Without looking down, Magda drew swirls, circles, and runes with a finger, lightly skimming the surface of the pool. Any pool, she knew, could be used to see. If you knew how to use the magic the water held onto so tightly.
“Show me my home,” she whispered, as she leaned forward and gazed at her reflection.It was selfish, she knew, to risk so much for one glimpse of home. If the sisters turned their empty eyes this way, it wouldn’t only be her in danger, but Mathias and everyone else in these woods. But she would be quick, she assured herself. She could afford this one small comfort.
At first, the pool revealed nothing but her own face made pale by the darkness of the water.
Magda kept her breathing even and focused on the relaxing her thoughts until the only thing in her mind was a single, clear note.
It was different for all seers. For some, the note sounded loudly as though bellowed from a great height. For others, it was breathy and faint, just a secret of a sound so difficult to discover it required the most solitary of rooms to develop. But for Magda the note was so simple to invoke it took effort not to do so accidentally. In her mind, it sounded as clearly as any bell. Though she had never shared the note with another – it was considered folly to do so – she knew precisely what it would feel like humming through her chest and nose.
Once, her grandfather told her of a time when seers would join around a pool to combine their powers and see great distances. When that happened, each of their unique notes had sounded together. “We are a choir,” he’d said. His eyes grew watery to remember it. He was not blessed with an over abundance of emotion and so when it surfaced, Magda took notice.
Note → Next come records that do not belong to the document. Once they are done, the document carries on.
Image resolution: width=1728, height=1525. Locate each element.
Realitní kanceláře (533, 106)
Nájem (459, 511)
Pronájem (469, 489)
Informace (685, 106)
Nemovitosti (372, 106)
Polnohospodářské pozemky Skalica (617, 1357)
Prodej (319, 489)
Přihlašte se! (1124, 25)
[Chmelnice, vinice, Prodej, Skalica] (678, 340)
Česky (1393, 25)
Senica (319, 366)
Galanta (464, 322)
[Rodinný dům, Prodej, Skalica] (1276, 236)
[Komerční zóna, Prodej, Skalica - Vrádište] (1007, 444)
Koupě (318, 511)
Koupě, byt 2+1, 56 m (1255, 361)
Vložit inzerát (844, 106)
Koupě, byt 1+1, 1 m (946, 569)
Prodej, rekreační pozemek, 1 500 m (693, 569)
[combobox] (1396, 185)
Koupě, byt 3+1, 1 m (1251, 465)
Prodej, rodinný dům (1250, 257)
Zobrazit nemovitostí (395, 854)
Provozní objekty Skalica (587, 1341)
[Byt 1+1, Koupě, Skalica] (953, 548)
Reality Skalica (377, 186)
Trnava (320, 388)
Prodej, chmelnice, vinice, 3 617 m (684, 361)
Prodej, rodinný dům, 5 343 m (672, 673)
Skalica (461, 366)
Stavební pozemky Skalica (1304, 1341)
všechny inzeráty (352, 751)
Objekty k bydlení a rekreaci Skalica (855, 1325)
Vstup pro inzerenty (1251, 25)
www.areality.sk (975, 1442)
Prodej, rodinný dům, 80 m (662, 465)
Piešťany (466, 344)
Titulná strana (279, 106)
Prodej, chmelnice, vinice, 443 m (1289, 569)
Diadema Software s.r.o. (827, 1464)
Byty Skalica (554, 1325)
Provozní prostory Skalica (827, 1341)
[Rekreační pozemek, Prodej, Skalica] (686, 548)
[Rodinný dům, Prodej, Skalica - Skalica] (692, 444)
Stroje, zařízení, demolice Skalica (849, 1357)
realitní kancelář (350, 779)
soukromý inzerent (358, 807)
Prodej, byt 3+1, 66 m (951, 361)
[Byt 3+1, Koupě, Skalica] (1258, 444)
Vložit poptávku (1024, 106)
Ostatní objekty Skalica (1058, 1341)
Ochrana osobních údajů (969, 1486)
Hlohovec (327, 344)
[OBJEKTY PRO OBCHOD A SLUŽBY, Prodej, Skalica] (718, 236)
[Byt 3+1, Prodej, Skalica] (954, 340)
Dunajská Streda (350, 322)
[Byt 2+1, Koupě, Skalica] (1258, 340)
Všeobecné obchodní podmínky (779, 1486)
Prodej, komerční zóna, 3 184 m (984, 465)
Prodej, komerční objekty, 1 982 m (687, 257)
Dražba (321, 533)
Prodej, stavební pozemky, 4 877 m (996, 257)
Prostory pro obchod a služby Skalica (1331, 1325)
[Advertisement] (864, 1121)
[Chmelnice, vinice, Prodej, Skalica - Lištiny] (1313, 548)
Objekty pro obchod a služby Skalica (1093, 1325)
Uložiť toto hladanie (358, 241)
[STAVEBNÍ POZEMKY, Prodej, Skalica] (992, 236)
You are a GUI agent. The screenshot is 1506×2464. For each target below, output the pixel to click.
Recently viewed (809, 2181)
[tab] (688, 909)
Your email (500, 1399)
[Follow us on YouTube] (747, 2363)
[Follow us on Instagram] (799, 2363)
As she gazed over the pool, growing increasingly frustrated with its placid surface, she wondered if Mathias and his seers might open their minds to hers. Perhaps, if they could gather enough power, they might succeed in clearing the minds of King Caldriel’s seers and break his hold over the kingdom.
The water shimmered and the note in her mind became muted. The image that rose through the shallow pool was not that of her family home in the valley of the Fold River, but that of her grandfather’s face.
Magda sat back on her heels, startled. It wasn’t unusual to see something she hadn’t asked to see. Minds wander, after all, and she recalled now that hers had done exactly that. But it was unusual to see someone who had passed onto the next world. Grandfather Pim had left them long ago. She shouldn’t be able to see him, yet there he was, pushing a smile into his tired face.
He didn’t speak. At least, not in the conventional sense. But in her mind, Magda again heard his voice answering questions she wasn’t aware she’d asked. Quickly. For, they both knew there was no time to waste on reminiscing. The stone-faced sisters would be quick to find her now.
They had just enough time for Magda to understand one thing with absolute clarity: she must kill the king.